Note:
This topic has been translated from a Chinese forum by GPT and might contain errors.
Original topic: 事务两阶段提交中第一阶段(prewrite 阶段)的耗时
The first phase (prewrite phase) of the two-phase commit in transactions is relatively slow, mainly occurring in the following stage:
I have a picture below:
This image shows the storage async write duration, including the time consumed by both the raft store pool and the apply pool stages. Looking at the chart, the maximum duration is only 2.5ms. It doesn’t exceed 1.5s. I’m a bit confused.
There have been many slow queries recently. They are not shown in the graph.
The monitoring graphs for the scheduler latch wait duration and storage async snapshot duration (lease read) are shown above, and they don’t appear to be slow. I don’t even know how to investigate this further.
The above is the specific execution time of the execution plan. It shows that the main time consumption is in tikv_wall_time: 1.48s. Where should I look for the monitoring graph for this part?
Isn’t it showing that the delay is in commit_log?
Isn’t the commit log phase included in the phase? The highest storage async write duration for the entire phase is 2.50ms.
This is a bit much, I’ll take my time to understand it, thank you.

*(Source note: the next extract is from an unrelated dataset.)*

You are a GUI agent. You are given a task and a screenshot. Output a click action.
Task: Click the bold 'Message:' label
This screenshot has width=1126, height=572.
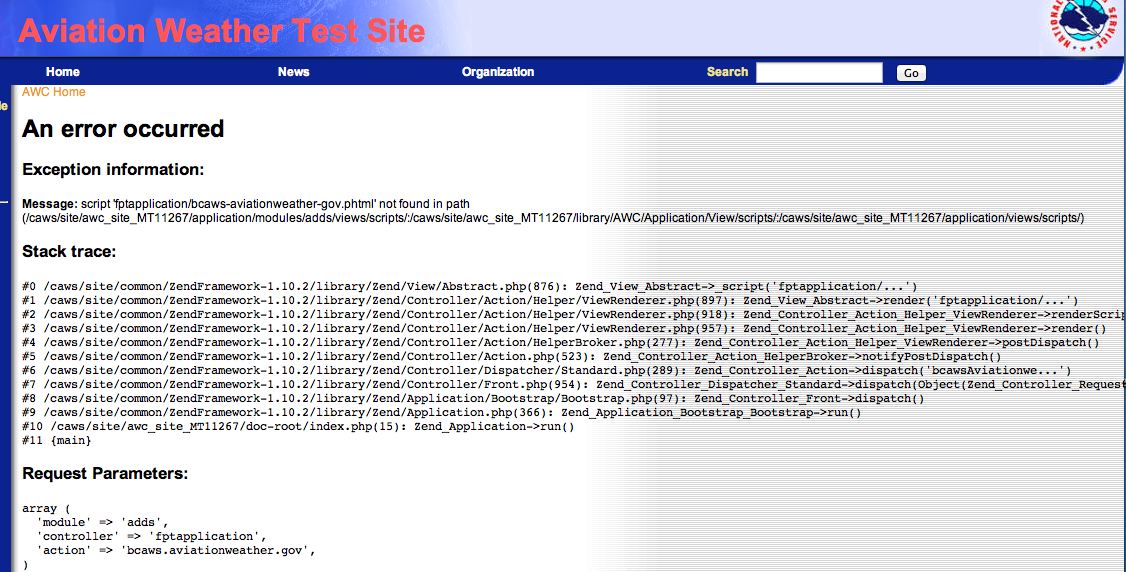point(49,204)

This is line 99, you can change the expression and take a look.
Grafana monitoring TiKV details—raft propose—propose wait duration per server
Grafana monitoring TiKV details—raft IO—append log duration
Grafana monitoring TiKV details—raft IO—commit log duration
Grafana monitoring TiKV details—raft propose—apply wait duration
Grafana monitoring TiKV details—raft IO—apply log duration
There are monitoring items for each corresponding stage in Grafana. Let’s check the commit log first.
Inserts are so slow, it’s highly likely a hardware issue, an I/O bottleneck, or insufficient TiKV nodes.
The main tasks of the prewrite phase are version checking and conflict detection.
If it takes a long time, you can focus on checking whether there are too many data versions or if there are many transaction conflicts.
Go to Grafana, find the TiKV-Trouble-Shooting panel → Pending compaction bytes graph.
I want to see the content of the Pending compaction bytes graph at 10:20.